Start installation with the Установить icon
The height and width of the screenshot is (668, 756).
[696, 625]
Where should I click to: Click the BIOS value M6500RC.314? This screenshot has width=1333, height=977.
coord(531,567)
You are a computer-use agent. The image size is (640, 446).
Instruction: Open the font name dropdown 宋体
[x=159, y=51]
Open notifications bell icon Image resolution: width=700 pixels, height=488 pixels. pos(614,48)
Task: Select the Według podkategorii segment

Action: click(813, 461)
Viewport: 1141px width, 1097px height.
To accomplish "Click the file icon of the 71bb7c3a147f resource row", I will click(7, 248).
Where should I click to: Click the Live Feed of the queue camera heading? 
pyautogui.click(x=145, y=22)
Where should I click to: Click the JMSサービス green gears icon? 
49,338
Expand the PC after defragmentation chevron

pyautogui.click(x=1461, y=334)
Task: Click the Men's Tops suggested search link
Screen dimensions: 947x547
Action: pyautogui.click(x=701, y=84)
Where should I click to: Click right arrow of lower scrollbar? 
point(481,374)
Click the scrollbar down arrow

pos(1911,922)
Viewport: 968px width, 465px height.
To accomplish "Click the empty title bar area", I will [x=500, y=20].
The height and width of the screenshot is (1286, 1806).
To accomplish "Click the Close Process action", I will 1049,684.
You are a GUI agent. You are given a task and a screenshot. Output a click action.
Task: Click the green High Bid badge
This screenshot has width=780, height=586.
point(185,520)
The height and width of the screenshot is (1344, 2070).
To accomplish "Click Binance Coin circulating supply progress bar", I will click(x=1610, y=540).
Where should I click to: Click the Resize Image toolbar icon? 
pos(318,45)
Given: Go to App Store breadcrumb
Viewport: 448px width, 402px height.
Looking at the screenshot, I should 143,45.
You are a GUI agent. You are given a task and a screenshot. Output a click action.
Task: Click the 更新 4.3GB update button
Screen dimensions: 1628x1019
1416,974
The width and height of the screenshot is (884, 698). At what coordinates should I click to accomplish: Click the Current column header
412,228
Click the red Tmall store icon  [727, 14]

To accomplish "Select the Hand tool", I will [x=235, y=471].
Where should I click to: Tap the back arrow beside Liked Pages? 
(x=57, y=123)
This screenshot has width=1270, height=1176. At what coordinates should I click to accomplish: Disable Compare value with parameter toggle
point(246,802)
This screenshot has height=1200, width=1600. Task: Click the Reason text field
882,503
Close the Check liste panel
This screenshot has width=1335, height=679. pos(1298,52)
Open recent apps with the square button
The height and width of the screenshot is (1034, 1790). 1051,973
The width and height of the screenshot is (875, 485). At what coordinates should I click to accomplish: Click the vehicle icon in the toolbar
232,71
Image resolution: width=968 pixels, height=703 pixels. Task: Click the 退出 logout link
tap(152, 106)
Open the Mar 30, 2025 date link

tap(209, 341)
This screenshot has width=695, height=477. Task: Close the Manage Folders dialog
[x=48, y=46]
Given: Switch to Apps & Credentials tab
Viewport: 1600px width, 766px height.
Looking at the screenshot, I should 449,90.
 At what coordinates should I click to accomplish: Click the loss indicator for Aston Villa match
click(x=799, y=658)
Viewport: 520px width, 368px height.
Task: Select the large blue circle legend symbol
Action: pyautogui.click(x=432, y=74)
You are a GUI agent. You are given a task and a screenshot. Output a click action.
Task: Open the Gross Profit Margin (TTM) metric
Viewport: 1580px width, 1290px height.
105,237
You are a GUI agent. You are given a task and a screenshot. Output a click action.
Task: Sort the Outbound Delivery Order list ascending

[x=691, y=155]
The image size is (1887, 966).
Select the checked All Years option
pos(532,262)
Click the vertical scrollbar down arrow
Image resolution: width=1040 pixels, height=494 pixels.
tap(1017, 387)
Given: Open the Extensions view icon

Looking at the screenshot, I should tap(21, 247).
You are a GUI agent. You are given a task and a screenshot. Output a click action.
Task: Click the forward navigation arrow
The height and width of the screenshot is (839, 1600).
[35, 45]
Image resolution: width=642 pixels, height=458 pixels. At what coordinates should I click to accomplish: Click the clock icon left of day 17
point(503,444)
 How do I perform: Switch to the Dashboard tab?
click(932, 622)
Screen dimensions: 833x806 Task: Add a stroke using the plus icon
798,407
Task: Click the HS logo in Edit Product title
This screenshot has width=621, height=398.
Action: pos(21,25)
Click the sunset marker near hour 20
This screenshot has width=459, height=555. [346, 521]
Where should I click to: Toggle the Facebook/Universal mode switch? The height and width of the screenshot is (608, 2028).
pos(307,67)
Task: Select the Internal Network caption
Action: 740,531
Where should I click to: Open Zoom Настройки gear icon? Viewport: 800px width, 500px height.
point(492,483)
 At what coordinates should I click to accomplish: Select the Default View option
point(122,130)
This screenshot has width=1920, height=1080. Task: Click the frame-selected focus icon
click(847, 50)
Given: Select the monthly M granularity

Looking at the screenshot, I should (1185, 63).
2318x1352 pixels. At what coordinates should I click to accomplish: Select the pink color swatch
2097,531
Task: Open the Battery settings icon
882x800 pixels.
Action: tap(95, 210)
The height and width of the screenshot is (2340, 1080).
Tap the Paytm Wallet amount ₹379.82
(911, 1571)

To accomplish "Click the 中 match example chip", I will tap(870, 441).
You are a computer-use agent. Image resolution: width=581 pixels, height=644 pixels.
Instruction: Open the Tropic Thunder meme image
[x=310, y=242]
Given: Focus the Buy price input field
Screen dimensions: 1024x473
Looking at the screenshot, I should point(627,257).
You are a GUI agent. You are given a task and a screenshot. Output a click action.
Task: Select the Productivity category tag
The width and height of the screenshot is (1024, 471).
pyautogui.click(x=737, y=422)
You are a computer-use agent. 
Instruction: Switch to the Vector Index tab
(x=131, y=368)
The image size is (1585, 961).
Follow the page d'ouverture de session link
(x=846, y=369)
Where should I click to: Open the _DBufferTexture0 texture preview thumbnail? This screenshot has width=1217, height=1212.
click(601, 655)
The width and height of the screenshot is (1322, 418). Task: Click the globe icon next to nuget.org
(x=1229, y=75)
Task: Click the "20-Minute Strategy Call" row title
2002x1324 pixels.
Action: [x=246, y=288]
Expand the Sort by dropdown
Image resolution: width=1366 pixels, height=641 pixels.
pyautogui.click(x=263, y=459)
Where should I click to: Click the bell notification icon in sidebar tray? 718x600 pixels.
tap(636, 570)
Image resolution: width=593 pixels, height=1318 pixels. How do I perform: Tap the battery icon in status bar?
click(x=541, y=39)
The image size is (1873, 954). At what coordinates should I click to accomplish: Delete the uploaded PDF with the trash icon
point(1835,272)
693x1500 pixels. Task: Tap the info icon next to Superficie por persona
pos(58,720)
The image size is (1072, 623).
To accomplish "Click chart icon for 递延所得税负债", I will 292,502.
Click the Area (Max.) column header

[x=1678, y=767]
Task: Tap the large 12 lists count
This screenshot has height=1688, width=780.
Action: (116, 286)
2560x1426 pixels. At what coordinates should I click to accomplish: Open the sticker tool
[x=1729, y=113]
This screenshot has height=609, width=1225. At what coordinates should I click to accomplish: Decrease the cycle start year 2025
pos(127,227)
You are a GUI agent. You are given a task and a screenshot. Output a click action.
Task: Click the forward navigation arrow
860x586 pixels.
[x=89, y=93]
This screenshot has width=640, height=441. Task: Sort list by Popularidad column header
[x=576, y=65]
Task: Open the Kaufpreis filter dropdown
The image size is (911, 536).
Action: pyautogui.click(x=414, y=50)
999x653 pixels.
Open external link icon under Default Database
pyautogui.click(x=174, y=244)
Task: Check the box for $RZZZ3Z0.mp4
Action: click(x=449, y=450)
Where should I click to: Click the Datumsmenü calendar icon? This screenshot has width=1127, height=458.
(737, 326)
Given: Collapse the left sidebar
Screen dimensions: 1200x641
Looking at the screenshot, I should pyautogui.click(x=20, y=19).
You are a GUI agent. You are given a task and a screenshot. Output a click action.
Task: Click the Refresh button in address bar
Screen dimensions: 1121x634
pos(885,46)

Request:
Recast as a numbered list everything in the entries from the line containing "Where should I click to: Open the" down to the line containing "pos(127,227)", both included, omitting blank lines.

Output for this task:
1. Where should I click to: Open the _DBufferTexture0 texture preview thumbnail? This screenshot has width=1217, height=1212.
2. click(601, 655)
3. The width and height of the screenshot is (1322, 418). Task: Click the globe icon next to nuget.org
4. (x=1229, y=75)
5. Task: Click the "20-Minute Strategy Call" row title
6. 2002x1324 pixels.
7. Action: [x=246, y=288]
8. Expand the Sort by dropdown
9. Image resolution: width=1366 pixels, height=641 pixels.
10. pyautogui.click(x=263, y=459)
11. Where should I click to: Click the bell notification icon in sidebar tray? 718x600 pixels.
12. tap(636, 570)
13. Image resolution: width=593 pixels, height=1318 pixels. How do I perform: Tap the battery icon in status bar?
14. click(x=541, y=39)
15. The image size is (1873, 954). At what coordinates should I click to accomplish: Delete the uploaded PDF with the trash icon
16. point(1835,272)
17. 693x1500 pixels. Task: Tap the info icon next to Superficie por persona
18. pos(58,720)
19. The image size is (1072, 623).
20. To accomplish "Click chart icon for 递延所得税负债", I will 292,502.
21. Click the Area (Max.) column header
22. [x=1678, y=767]
23. Task: Tap the large 12 lists count
24. This screenshot has height=1688, width=780.
25. Action: (116, 286)
26. 2560x1426 pixels. At what coordinates should I click to accomplish: Open the sticker tool
27. [x=1729, y=113]
28. This screenshot has height=609, width=1225. At what coordinates should I click to accomplish: Decrease the cycle start year 2025
29. pos(127,227)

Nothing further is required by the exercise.